Member of Parliament
- In office 1925–1935†

Personal details
- Born: 10 October 1873 Kvernes Municipality
- Died: 17 August 1935 (aged 61)
- Party: Liberal

= Johan Martin Jakobsen Strand =

Norwegian politician

Johan Martin Jakobsen Strand (10 October 1873 – 17 August 1935) was a Norwegian farmer and politician for the Liberal Party.

==Career==
He was born in Kvernes Municipality as a son of farmer Jacob Jakobsen Strand (1835–1875) and his wife Ellen Johanne Larsdatter (1841–1930). He took his education at the Higher College of Agriculture at Aas from 1899 to 1901. He ran an agricultural school from 1903 to 1911, and was county agronomist in Møre from 1906 to 1907. In 1907 the school was relocated to Bremsnes Municipality, and Strand moved here in 1908. He was a member of the municipal council of Bremsnes Municipality from 1916 to 1934, serving as deputy mayor between 1919 and 1928. He was also the director of the local savings bank.
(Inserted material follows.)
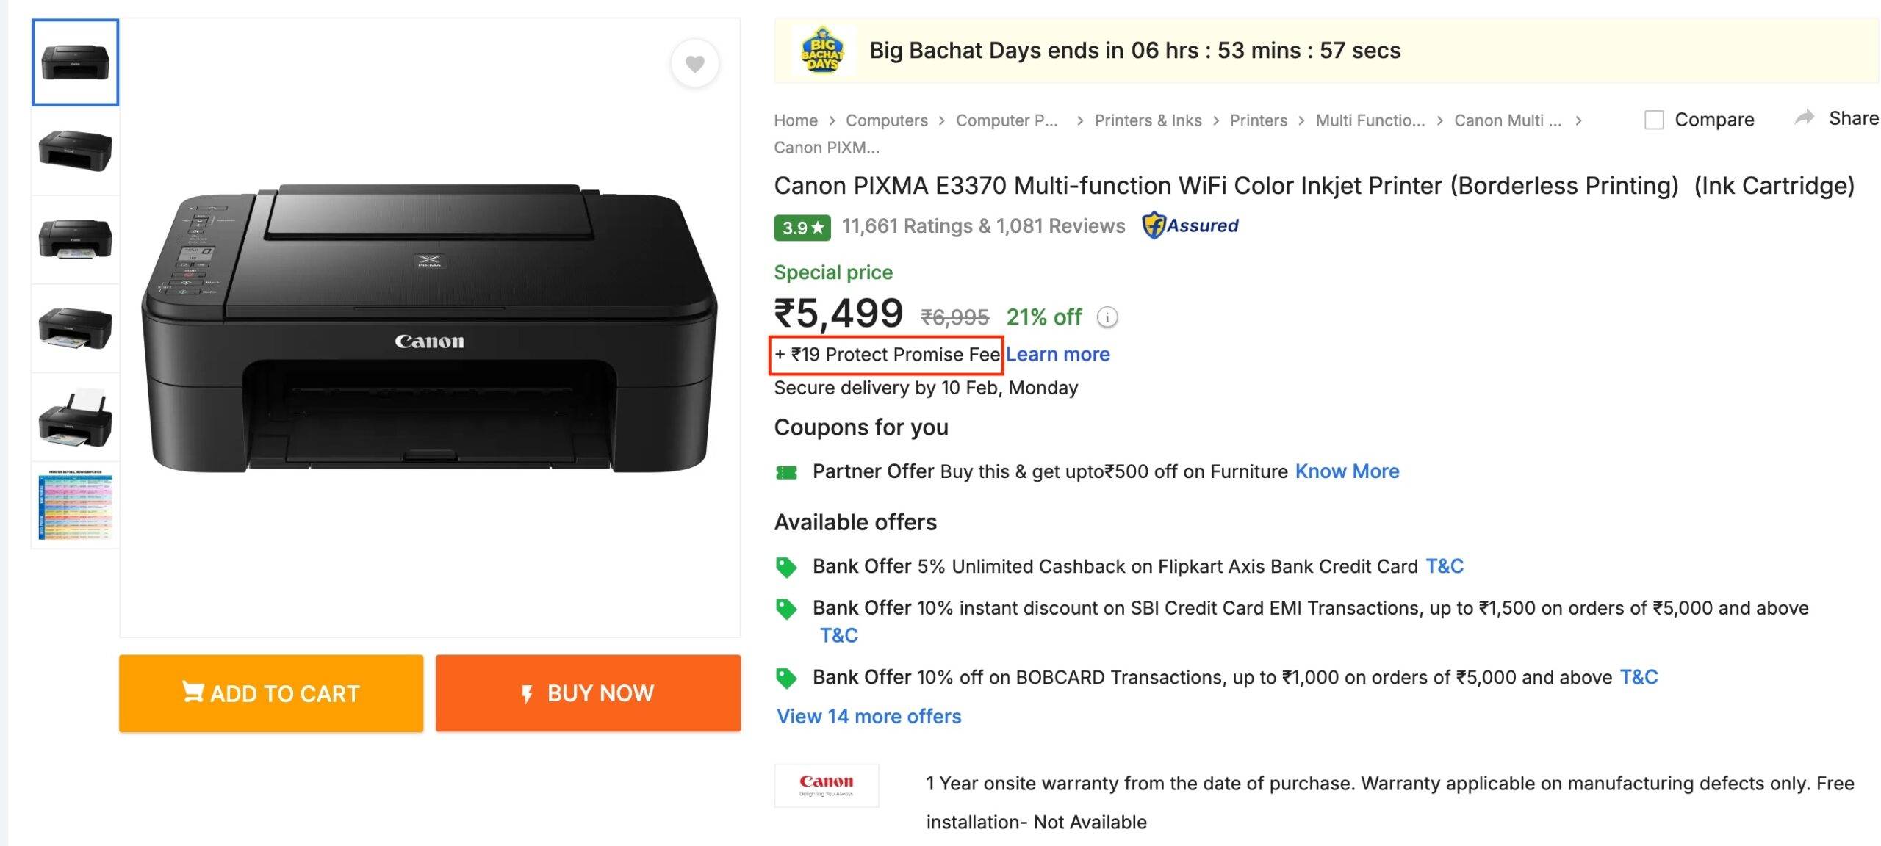This screenshot has width=1881, height=846.
Task: Click the Partner Offer coupon icon
Action: pos(786,472)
From 1930 to 1935 he was a board member of the Bank of Norway branch in Kristiansund.

He was elected to the Norwegian Parliament from the constituency Møre on four occasions; in 1924, 1927, 1930 and 1933. As he died before the fourth term ended, he was replaced by deputy Ole Nikolai Ingebrigtson Strømme. Strand was also a member of the Tax Law Commission of 1929 together with Johan Henrik Christiansen, Sverre Sivertsen, Nils Hjelmtveit, Gabriel Moseid and Finn Blakstad.